▶
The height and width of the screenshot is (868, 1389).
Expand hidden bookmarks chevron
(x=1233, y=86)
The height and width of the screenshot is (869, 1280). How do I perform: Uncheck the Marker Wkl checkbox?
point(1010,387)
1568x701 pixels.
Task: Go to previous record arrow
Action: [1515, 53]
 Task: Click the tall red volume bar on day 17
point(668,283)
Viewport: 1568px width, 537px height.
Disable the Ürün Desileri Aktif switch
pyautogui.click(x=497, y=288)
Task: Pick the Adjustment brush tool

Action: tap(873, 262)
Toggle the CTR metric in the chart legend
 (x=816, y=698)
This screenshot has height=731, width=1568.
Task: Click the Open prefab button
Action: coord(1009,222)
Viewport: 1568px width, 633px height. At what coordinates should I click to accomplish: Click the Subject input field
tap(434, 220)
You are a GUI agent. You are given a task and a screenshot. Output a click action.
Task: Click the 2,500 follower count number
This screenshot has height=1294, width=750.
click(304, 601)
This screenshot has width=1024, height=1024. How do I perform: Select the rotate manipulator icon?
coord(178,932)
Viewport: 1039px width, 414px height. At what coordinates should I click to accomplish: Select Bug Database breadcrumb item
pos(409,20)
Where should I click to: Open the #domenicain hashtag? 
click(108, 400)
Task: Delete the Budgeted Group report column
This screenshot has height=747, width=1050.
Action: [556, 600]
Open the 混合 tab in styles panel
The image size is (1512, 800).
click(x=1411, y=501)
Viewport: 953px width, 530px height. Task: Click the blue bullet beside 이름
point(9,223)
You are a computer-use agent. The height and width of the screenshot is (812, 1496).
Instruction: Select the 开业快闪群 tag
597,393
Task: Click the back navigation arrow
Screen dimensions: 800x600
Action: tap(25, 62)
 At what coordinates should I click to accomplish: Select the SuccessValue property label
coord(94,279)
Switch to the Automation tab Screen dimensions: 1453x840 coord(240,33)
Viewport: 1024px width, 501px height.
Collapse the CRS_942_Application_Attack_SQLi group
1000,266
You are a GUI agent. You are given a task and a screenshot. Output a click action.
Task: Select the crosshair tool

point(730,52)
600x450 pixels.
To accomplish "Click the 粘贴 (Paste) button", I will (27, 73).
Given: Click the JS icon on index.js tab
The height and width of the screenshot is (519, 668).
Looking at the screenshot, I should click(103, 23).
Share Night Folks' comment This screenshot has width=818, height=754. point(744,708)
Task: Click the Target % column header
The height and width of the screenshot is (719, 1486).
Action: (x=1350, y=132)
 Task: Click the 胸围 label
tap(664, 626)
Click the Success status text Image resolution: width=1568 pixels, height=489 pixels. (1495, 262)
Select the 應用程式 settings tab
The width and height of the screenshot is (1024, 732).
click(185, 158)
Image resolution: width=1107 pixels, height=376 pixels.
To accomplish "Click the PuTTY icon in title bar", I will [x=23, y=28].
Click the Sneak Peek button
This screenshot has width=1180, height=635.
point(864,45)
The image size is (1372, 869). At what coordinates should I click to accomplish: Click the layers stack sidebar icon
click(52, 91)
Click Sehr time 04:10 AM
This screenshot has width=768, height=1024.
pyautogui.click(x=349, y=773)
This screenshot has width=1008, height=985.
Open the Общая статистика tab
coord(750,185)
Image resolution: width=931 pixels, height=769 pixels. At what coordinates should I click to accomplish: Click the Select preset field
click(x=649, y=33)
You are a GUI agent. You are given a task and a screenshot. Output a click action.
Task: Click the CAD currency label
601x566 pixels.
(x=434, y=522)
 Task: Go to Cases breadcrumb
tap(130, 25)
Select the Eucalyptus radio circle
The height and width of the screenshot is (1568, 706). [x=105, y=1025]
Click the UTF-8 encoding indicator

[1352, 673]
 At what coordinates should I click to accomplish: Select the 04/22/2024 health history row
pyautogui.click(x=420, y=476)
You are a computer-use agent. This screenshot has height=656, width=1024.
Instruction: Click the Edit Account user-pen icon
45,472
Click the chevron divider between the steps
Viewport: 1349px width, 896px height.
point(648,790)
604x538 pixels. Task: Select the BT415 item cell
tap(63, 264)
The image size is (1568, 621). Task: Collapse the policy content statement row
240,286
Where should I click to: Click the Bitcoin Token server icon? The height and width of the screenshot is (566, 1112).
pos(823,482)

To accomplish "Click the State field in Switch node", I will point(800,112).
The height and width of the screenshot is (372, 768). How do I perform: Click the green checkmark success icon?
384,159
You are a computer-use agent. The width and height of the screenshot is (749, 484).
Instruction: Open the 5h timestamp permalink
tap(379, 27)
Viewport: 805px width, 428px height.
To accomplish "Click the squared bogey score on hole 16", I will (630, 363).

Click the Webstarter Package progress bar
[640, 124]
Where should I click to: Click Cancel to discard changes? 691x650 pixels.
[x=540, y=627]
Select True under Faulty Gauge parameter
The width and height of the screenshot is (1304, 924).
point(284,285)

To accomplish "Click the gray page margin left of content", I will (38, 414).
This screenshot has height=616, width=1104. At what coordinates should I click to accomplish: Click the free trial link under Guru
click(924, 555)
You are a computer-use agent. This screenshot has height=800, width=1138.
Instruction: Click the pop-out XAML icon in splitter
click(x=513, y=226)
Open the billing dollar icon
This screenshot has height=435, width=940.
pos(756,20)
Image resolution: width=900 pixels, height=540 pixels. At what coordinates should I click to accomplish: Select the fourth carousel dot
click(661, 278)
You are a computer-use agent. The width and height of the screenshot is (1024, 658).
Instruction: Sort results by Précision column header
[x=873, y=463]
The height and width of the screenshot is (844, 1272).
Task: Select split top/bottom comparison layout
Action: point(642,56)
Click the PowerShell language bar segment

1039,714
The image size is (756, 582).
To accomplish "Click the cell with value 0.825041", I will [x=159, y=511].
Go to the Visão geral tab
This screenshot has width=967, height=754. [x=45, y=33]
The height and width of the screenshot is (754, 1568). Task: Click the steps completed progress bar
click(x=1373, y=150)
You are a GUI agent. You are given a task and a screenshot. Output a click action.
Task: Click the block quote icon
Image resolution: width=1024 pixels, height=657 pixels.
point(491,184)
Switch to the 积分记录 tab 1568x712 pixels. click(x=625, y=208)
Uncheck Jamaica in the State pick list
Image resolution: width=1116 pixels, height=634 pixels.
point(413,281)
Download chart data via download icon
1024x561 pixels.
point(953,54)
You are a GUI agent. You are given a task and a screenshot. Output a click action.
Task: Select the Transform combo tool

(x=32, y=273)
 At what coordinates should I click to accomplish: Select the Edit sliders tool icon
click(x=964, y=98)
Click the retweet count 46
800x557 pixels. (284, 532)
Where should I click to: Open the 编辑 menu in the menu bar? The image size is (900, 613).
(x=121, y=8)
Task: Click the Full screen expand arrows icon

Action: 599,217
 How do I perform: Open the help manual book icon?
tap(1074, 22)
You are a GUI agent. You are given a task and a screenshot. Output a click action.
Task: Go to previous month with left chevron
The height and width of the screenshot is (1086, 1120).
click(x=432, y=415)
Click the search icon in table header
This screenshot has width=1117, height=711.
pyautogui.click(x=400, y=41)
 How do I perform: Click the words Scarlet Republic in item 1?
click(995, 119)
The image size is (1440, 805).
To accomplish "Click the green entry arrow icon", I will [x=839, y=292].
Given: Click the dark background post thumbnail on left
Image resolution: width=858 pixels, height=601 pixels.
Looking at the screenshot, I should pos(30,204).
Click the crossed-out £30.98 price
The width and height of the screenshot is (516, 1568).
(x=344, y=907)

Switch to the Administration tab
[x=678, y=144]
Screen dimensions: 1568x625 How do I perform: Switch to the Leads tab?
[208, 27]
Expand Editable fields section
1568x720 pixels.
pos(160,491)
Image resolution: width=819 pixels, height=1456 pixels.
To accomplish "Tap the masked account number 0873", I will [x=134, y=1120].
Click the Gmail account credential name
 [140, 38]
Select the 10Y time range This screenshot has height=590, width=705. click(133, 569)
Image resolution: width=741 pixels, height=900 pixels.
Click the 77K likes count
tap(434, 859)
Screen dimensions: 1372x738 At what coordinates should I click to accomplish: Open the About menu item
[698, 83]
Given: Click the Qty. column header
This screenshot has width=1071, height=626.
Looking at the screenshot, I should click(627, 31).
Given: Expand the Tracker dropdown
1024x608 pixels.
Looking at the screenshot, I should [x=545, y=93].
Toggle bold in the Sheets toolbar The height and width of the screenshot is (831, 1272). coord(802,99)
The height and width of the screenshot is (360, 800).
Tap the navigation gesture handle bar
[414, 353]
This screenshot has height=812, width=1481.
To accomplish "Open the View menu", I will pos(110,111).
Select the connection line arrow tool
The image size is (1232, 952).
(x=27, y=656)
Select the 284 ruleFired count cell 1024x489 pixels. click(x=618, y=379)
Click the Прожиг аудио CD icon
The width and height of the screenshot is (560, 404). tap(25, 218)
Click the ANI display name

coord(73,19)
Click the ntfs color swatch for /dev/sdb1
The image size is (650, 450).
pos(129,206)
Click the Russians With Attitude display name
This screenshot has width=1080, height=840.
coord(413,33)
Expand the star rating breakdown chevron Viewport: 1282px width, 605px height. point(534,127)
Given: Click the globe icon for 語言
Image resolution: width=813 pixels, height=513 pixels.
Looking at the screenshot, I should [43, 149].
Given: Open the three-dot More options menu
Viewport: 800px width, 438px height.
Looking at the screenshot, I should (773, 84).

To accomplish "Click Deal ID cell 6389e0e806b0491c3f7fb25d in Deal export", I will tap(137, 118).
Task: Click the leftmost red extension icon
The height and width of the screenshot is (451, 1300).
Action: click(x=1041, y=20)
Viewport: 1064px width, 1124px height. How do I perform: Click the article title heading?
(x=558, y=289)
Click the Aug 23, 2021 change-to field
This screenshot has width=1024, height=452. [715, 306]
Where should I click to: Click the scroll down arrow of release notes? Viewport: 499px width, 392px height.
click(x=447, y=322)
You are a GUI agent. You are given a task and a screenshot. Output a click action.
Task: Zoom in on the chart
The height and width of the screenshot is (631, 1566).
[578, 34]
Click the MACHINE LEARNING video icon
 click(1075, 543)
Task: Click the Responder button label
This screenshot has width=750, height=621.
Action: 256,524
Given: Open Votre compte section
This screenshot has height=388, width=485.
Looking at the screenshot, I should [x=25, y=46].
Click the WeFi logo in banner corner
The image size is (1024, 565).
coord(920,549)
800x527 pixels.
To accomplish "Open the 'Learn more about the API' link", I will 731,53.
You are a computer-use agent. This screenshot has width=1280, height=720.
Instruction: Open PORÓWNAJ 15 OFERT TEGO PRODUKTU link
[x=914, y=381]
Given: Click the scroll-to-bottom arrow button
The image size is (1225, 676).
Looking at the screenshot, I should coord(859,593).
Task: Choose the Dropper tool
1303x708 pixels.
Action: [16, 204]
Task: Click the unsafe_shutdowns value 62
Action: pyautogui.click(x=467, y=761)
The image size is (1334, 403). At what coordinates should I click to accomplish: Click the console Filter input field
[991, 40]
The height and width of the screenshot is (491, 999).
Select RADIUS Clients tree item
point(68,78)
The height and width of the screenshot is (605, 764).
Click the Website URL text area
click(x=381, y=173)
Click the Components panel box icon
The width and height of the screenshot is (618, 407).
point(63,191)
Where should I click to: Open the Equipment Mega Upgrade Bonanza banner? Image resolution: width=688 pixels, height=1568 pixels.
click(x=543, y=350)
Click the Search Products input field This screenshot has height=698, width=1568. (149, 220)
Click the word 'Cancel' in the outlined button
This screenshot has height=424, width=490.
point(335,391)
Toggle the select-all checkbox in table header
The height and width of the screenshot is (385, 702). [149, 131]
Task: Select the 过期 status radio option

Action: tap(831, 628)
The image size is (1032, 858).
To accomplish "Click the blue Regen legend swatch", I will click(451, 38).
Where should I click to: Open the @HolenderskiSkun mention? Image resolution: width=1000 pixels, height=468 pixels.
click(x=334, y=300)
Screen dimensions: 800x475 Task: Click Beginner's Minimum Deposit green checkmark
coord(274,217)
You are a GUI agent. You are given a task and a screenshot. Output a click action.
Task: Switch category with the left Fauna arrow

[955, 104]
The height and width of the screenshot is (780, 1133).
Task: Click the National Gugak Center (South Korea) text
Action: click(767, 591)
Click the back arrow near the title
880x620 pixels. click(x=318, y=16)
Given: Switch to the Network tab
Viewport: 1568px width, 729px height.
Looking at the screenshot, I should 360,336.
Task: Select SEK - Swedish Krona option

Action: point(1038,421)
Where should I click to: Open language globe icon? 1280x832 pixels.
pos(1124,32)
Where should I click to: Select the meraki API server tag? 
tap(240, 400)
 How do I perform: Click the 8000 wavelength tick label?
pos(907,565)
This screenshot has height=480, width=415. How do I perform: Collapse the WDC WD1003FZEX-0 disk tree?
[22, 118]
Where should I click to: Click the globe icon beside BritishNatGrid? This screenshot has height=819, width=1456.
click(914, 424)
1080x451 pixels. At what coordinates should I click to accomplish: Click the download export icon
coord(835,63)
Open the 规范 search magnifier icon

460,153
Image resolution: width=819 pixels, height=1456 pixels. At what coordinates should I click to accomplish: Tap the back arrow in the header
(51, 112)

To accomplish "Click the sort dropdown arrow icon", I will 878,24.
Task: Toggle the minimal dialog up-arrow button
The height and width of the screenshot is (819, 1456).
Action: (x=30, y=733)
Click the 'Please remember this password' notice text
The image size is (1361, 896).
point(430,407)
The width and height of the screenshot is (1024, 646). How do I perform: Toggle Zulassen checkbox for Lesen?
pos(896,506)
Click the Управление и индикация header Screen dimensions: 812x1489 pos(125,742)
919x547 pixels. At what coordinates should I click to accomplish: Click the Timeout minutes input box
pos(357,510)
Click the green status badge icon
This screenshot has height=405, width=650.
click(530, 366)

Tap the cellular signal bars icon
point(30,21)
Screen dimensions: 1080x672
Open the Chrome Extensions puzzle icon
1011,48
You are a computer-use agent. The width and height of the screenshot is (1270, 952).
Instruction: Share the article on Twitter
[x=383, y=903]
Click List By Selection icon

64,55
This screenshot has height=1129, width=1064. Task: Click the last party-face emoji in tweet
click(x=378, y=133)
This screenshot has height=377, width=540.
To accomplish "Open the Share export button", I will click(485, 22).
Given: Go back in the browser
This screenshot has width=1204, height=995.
◀
* [Stated task] Could you give the lines of the records above, from the line with "Task: Select the 过期 status radio option" to the line with "880x620 pixels. click(x=318, y=16)", as a numbered list, leaving out blank lines?

* [Written reply]
1. Task: Select the 过期 status radio option
2. Action: tap(831, 628)
3. The image size is (1032, 858).
4. To accomplish "Click the blue Regen legend swatch", I will click(451, 38).
5. Where should I click to: Open the @HolenderskiSkun mention? Image resolution: width=1000 pixels, height=468 pixels.
6. click(x=334, y=300)
7. Screen dimensions: 800x475 Task: Click Beginner's Minimum Deposit green checkmark
8. coord(274,217)
9. You are a GUI agent. You are given a task and a screenshot. Output a click action.
10. Task: Switch category with the left Fauna arrow
11. [955, 104]
12. The height and width of the screenshot is (780, 1133).
13. Task: Click the National Gugak Center (South Korea) text
14. Action: click(767, 591)
15. Click the back arrow near the title
16. 880x620 pixels. click(x=318, y=16)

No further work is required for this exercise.